*** Extracted information Section Begins ***
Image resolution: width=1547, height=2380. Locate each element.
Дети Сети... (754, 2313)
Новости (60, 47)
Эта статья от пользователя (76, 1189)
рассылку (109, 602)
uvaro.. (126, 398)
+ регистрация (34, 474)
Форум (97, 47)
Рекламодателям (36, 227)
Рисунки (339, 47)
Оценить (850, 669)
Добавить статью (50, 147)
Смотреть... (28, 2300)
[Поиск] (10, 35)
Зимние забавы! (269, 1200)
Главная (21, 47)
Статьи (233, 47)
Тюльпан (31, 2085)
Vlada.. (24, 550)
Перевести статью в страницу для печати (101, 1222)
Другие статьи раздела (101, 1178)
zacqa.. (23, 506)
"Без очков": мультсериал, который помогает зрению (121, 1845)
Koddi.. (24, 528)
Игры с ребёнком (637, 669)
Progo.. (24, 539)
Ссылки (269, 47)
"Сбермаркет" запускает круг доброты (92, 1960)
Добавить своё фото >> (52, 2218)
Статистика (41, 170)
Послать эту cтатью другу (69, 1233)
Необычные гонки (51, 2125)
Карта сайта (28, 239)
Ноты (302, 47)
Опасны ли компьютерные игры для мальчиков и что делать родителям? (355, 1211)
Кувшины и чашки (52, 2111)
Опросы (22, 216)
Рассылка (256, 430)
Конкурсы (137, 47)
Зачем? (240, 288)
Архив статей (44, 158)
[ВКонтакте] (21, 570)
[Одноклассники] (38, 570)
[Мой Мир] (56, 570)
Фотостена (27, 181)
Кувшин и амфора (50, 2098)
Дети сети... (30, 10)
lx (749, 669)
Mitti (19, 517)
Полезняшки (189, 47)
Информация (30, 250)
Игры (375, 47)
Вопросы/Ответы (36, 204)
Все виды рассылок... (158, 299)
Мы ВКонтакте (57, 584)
*** Extracted information Section Ends ***
• Your task: Reproduce without change every line of the entries above, from the one containing "Фотостена (27, 181)" through the last.

• Finished task:
Фотостена (27, 181)
Кувшин и амфора (50, 2098)
Дети сети... (30, 10)
lx (749, 669)
Mitti (19, 517)
Полезняшки (189, 47)
Информация (30, 250)
Игры (375, 47)
Вопросы/Ответы (36, 204)
Все виды рассылок... (158, 299)
Мы ВКонтакте (57, 584)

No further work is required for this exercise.